EXERCISE MATERIAL:
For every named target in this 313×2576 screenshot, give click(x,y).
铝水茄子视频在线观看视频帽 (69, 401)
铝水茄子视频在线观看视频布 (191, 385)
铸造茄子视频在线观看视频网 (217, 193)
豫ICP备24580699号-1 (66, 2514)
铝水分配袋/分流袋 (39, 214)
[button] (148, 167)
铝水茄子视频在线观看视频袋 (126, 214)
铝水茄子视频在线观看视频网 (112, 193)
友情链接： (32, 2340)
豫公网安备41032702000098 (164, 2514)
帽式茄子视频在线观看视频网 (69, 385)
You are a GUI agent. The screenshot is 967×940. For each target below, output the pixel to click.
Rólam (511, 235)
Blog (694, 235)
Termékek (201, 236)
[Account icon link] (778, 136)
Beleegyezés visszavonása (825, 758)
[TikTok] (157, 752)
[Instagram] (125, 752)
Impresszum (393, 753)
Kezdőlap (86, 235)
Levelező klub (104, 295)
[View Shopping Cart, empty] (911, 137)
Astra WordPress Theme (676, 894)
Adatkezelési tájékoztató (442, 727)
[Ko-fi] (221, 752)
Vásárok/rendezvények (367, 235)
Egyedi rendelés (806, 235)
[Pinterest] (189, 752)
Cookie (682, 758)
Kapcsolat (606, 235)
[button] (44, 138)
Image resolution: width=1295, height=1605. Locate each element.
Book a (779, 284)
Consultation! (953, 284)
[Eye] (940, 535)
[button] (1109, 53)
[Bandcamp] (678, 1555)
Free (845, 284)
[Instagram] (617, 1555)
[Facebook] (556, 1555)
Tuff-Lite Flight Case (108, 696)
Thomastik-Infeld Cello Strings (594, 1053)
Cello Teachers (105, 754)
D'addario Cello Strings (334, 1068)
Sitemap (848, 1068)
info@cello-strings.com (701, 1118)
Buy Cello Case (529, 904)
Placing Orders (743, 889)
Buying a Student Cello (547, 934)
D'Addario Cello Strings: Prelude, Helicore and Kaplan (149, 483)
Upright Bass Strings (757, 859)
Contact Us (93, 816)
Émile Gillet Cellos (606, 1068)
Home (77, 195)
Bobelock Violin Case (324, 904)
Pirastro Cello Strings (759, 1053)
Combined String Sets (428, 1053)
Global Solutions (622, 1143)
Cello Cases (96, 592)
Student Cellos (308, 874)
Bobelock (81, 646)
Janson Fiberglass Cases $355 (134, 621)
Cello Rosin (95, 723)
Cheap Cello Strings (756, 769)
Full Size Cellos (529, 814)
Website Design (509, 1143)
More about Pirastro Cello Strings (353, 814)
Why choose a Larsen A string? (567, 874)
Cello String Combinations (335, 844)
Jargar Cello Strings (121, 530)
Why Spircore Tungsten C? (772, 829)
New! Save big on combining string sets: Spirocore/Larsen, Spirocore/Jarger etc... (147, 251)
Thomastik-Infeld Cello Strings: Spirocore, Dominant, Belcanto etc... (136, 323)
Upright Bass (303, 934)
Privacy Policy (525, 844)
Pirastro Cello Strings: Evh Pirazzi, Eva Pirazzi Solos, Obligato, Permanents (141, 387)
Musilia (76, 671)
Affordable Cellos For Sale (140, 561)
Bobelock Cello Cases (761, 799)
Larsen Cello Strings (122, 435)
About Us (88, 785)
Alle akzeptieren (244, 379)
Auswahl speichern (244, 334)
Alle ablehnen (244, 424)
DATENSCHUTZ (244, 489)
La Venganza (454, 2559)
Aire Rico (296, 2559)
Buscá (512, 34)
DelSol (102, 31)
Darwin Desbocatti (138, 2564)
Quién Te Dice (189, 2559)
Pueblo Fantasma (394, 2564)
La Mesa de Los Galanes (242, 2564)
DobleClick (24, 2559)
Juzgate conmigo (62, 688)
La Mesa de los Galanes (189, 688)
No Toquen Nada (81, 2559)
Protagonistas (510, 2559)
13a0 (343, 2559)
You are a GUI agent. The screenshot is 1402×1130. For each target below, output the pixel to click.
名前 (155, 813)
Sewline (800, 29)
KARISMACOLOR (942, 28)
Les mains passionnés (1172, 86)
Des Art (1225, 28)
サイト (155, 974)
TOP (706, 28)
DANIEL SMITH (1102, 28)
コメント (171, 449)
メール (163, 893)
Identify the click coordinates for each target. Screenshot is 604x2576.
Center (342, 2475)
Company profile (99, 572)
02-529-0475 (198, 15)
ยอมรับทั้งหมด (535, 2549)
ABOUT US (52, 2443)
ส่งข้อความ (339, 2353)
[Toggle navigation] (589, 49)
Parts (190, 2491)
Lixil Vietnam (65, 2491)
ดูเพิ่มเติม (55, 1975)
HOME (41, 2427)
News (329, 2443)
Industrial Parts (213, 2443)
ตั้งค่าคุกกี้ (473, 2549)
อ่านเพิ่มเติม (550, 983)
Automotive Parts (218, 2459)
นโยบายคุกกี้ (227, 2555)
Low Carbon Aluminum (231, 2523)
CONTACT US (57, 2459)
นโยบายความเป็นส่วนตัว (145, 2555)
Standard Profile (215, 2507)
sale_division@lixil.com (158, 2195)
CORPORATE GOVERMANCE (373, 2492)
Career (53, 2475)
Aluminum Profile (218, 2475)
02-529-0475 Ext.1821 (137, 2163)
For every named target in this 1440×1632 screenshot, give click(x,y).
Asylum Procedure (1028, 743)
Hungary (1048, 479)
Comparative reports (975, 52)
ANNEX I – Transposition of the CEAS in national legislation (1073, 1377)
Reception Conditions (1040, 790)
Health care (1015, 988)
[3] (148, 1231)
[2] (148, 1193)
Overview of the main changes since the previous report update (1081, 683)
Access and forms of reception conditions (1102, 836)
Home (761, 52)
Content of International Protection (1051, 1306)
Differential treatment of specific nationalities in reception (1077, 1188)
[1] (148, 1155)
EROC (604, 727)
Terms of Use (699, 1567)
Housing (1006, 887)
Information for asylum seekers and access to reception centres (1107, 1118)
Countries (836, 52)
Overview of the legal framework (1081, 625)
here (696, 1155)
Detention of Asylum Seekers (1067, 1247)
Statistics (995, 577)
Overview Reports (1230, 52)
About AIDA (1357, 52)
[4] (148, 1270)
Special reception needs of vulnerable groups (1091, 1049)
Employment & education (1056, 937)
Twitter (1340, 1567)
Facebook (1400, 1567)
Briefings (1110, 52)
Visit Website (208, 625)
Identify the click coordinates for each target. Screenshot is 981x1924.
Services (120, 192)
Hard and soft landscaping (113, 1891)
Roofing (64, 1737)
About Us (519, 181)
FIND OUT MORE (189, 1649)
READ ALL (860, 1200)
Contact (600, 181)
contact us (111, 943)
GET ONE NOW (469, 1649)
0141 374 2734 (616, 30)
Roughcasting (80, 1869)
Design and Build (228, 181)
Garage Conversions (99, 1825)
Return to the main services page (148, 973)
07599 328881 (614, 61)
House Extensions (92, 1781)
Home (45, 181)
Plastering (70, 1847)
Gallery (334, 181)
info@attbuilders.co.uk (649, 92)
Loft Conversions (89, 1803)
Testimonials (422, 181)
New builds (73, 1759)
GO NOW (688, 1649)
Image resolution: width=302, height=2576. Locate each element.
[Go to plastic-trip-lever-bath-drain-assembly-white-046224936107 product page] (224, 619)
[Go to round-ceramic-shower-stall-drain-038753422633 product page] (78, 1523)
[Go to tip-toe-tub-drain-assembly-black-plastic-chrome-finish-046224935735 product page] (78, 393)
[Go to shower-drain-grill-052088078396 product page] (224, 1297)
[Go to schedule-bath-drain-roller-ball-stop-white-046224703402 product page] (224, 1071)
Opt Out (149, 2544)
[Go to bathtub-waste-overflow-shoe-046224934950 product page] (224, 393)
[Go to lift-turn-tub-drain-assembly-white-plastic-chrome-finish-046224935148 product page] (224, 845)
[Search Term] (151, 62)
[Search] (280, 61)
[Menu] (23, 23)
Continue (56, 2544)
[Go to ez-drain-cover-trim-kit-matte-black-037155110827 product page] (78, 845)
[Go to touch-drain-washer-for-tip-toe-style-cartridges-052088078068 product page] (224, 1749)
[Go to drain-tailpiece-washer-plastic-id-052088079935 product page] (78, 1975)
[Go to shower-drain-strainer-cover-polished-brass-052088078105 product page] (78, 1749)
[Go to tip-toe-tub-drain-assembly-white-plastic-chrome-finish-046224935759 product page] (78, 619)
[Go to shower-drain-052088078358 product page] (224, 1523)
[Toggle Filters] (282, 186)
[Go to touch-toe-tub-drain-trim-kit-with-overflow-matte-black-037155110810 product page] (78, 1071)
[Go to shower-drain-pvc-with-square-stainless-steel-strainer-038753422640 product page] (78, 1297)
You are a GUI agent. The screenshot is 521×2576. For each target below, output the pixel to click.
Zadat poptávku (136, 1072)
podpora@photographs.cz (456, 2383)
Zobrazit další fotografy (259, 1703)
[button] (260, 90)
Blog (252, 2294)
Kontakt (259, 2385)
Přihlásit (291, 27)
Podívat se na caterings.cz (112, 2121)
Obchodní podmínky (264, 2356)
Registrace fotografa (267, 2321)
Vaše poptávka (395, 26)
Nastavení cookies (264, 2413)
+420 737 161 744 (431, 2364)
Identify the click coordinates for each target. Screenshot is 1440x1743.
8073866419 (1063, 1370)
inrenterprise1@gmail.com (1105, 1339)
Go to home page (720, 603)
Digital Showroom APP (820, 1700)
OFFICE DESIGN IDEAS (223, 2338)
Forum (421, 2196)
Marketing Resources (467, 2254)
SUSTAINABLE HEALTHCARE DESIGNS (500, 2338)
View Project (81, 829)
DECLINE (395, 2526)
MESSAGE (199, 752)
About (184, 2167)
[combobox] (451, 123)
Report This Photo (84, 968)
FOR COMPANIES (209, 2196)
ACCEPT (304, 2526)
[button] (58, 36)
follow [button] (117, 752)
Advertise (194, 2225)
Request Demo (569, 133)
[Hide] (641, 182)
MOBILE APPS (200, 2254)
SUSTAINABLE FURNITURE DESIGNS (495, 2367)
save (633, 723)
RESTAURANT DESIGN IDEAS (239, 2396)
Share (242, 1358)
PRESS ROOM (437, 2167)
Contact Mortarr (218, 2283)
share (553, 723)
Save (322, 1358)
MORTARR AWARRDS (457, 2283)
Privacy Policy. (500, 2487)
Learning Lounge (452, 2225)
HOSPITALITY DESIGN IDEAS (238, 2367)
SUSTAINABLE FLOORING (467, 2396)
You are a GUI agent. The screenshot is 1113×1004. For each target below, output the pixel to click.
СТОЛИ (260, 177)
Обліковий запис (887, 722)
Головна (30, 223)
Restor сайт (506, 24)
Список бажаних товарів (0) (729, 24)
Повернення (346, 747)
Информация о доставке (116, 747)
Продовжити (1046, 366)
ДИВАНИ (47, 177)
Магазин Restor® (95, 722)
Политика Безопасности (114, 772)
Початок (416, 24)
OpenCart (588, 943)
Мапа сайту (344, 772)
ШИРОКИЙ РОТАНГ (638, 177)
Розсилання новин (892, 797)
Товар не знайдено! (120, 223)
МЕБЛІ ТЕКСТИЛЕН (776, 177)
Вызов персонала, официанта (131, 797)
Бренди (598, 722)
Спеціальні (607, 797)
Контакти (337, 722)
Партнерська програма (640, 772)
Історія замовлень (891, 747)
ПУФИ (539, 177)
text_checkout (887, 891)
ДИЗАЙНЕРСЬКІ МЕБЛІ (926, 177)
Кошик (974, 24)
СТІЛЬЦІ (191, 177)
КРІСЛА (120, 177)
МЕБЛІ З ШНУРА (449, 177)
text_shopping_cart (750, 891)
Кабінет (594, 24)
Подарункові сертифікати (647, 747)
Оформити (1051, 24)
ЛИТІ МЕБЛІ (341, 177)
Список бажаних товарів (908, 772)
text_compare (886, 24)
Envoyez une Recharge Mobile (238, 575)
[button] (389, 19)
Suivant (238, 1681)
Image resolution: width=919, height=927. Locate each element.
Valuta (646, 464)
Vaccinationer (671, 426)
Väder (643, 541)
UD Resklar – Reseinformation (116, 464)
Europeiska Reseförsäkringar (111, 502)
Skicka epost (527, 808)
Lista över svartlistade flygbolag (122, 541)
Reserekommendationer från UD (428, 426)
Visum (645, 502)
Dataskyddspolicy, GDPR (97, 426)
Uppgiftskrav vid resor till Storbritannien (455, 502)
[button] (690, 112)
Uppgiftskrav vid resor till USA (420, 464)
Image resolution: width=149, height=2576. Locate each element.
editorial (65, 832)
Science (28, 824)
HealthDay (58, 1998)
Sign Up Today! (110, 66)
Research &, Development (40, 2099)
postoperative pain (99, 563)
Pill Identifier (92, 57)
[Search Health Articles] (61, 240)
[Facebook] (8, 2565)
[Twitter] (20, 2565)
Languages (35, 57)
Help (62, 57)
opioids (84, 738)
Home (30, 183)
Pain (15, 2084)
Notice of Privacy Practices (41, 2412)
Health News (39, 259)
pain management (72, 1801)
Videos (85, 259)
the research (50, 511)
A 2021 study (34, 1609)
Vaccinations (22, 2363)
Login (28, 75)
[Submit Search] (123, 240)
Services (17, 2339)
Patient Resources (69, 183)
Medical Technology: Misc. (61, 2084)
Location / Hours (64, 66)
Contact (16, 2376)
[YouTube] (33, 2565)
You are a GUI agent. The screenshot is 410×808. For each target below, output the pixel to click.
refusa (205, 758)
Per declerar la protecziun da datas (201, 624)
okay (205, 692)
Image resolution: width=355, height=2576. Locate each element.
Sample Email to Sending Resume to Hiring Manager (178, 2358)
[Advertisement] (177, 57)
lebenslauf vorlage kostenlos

WHAT IS BEING ASKED: Copy everything from the start of the material down to the line containing "Cello Teachers (105, 754)", substituting "image" for each "screenshot" and keeping everything else the same.

EXERCISE RESPONSE:
For every named target in this 313×2576 image, give click(x,y).
铝水茄子视频在线观看视频帽 (69, 401)
铝水茄子视频在线观看视频布 (191, 385)
铸造茄子视频在线观看视频网 (217, 193)
豫ICP备24580699号-1 (66, 2514)
铝水分配袋/分流袋 (39, 214)
[button] (148, 167)
铝水茄子视频在线观看视频袋 (126, 214)
铝水茄子视频在线观看视频网 (112, 193)
友情链接： (32, 2340)
豫公网安备41032702000098 (164, 2514)
帽式茄子视频在线观看视频网 (69, 385)
You are a GUI agent. The image is 967×940. For each target below, output the pixel to click.
Rólam (511, 235)
Blog (694, 235)
Termékek (201, 236)
[Account icon link] (778, 136)
Beleegyezés visszavonása (825, 758)
[TikTok] (157, 752)
[Instagram] (125, 752)
Impresszum (393, 753)
Kezdőlap (86, 235)
Levelező klub (104, 295)
[View Shopping Cart, empty] (911, 137)
Astra WordPress Theme (676, 894)
Adatkezelési tájékoztató (442, 727)
[Ko-fi] (221, 752)
Vásárok/rendezvények (367, 235)
Egyedi rendelés (806, 235)
[Pinterest] (189, 752)
Cookie (682, 758)
Kapcsolat (606, 235)
[button] (44, 138)
Image resolution: width=1295, height=1605. Locate each element.
Book a (779, 284)
Consultation! (953, 284)
[Eye] (940, 535)
[button] (1109, 53)
[Bandcamp] (678, 1555)
Free (845, 284)
[Instagram] (617, 1555)
[Facebook] (556, 1555)
Tuff-Lite Flight Case (108, 696)
Thomastik-Infeld Cello Strings (594, 1053)
Cello Teachers (105, 754)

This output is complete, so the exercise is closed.